Segment Open
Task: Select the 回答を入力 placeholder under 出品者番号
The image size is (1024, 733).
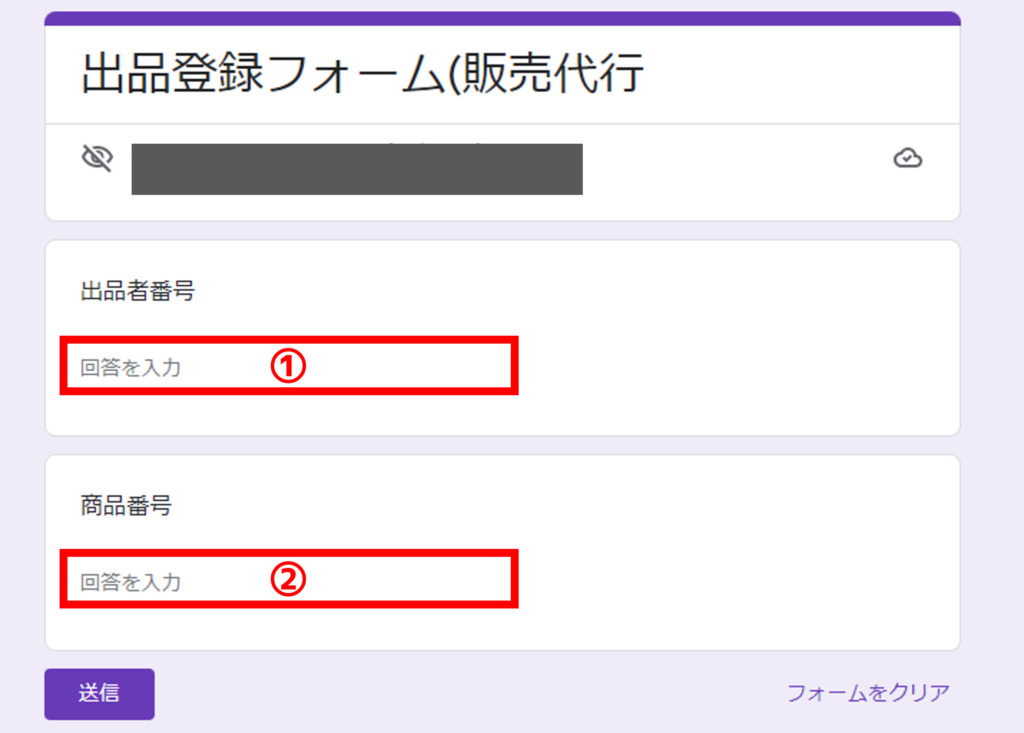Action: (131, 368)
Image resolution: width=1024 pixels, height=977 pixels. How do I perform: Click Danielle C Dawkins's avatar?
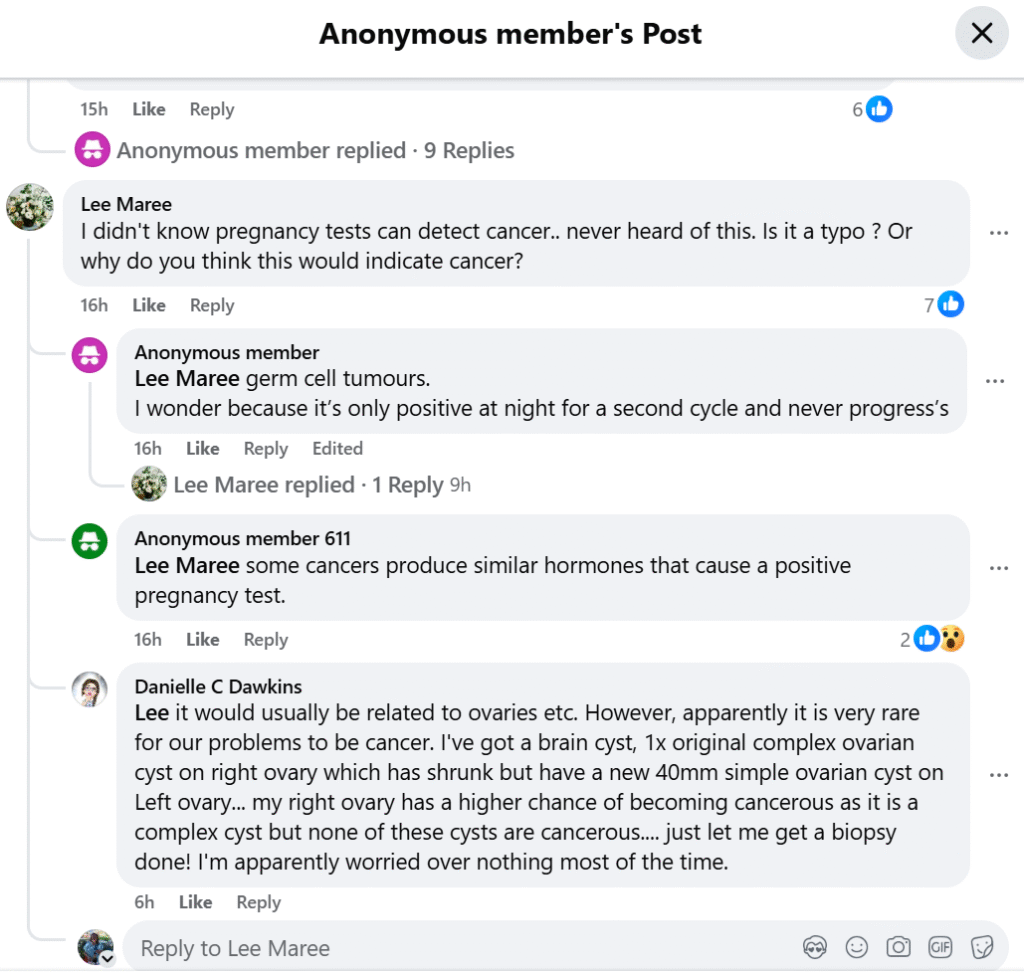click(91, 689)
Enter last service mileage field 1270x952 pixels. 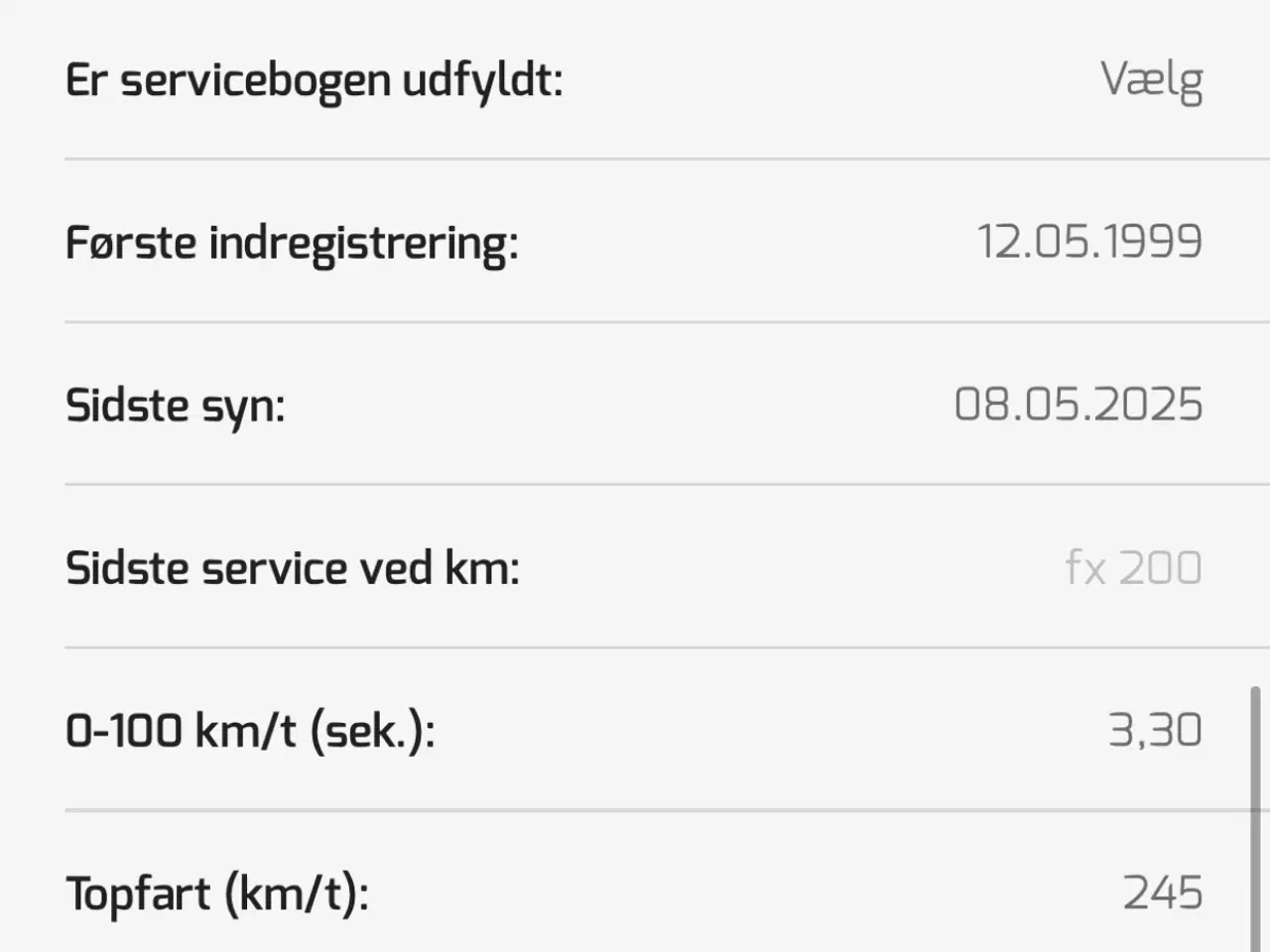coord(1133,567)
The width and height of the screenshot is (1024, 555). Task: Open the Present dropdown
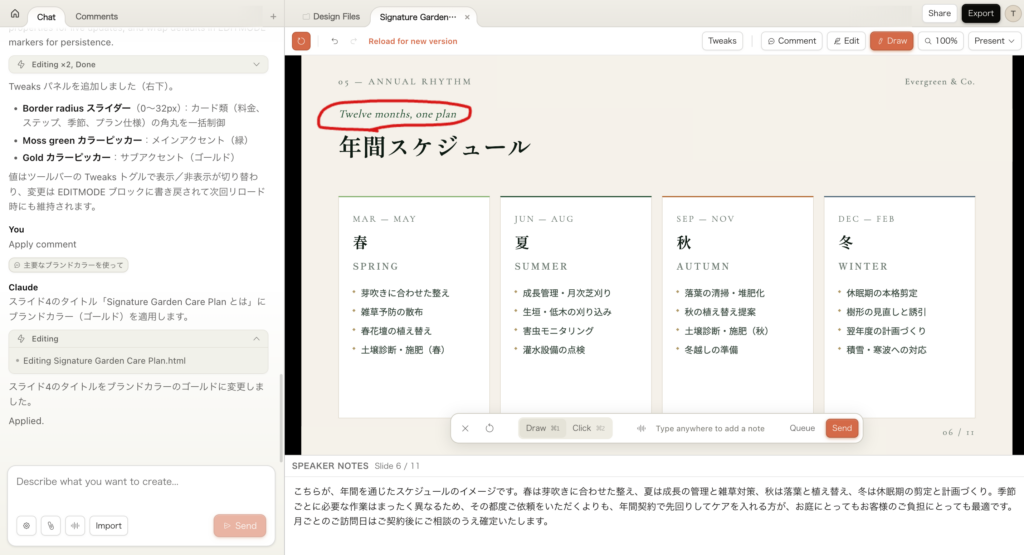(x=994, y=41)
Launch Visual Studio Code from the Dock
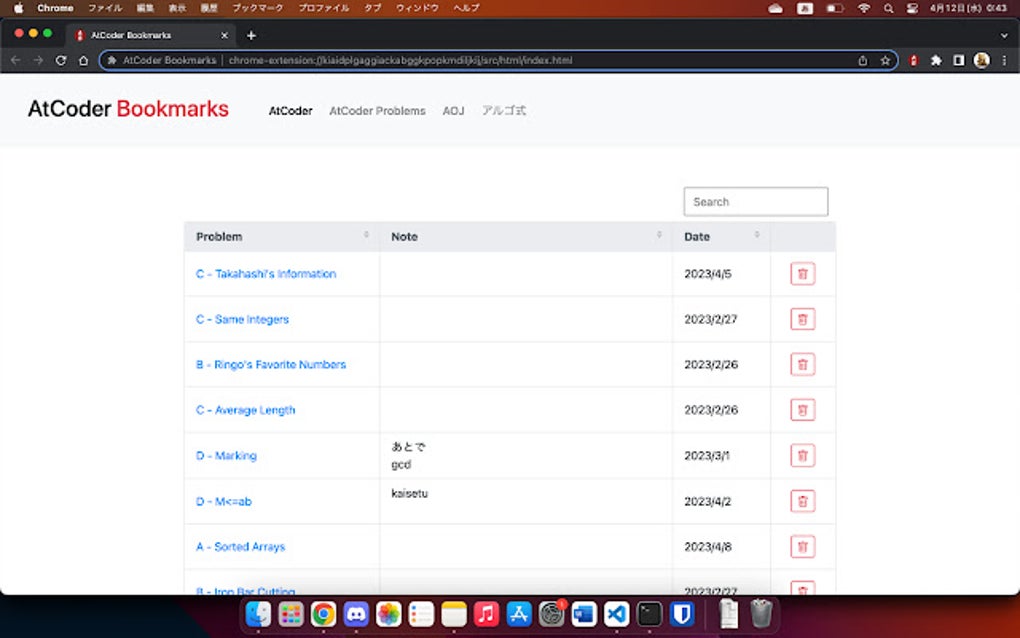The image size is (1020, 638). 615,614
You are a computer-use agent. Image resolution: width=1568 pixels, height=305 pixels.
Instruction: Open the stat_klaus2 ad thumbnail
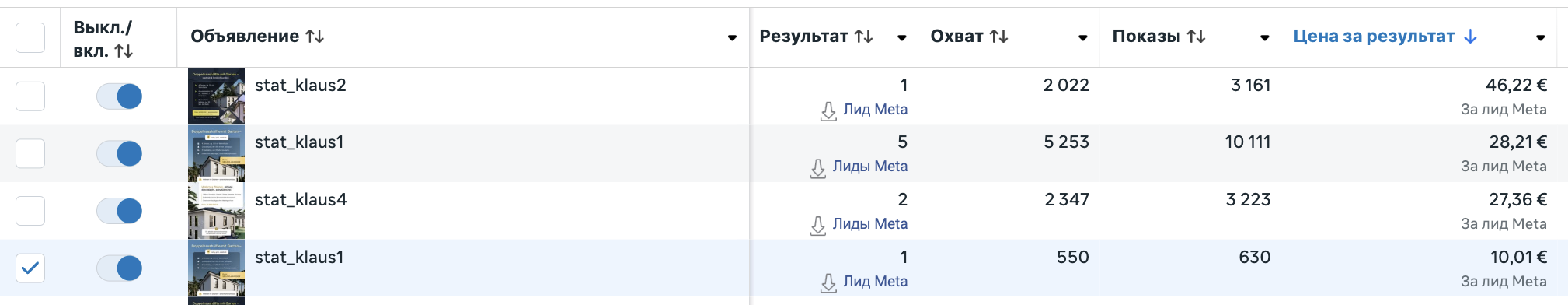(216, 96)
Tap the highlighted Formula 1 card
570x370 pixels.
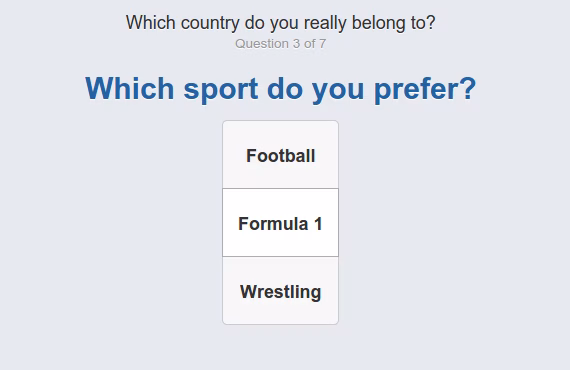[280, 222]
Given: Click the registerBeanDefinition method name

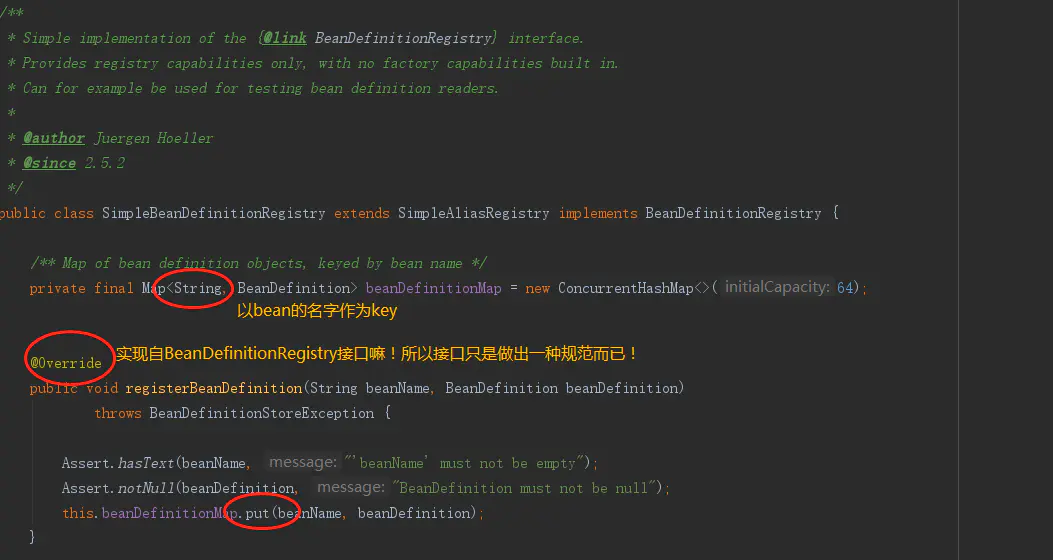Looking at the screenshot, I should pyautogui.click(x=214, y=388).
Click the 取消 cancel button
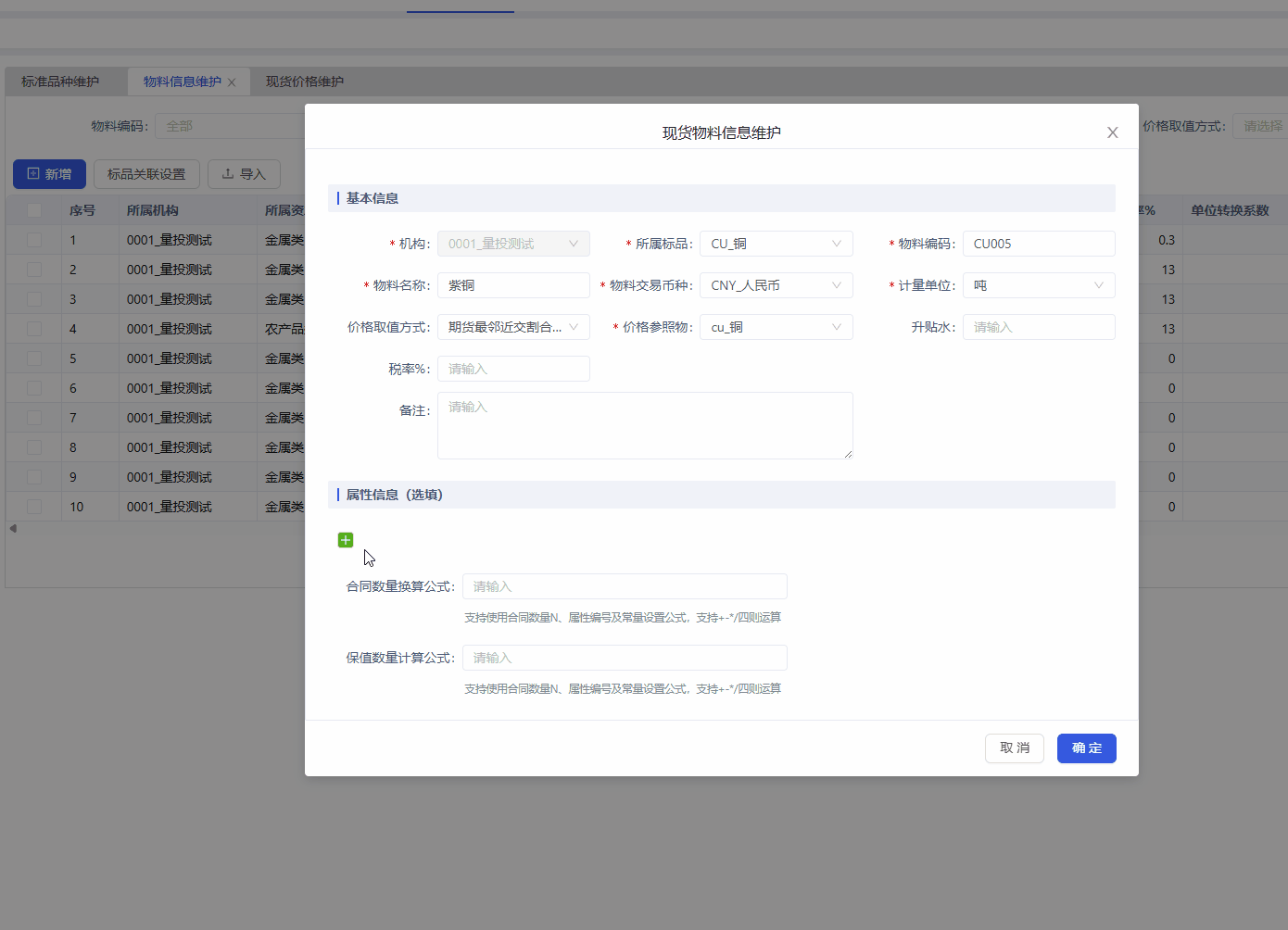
Segment Closed
What this task involves | An exact restatement of the lines from the one holding "Tap the highlighted Formula 1 card" through the end of the entries, both ends included, is the whole answer. Pictures stay out.

Completed task |
Tap the highlighted Formula 1 card
570x370 pixels.
[280, 222]
Given: Click the registerBeanDefinition method name

Looking at the screenshot, I should pyautogui.click(x=214, y=388).
Click the 取消 cancel button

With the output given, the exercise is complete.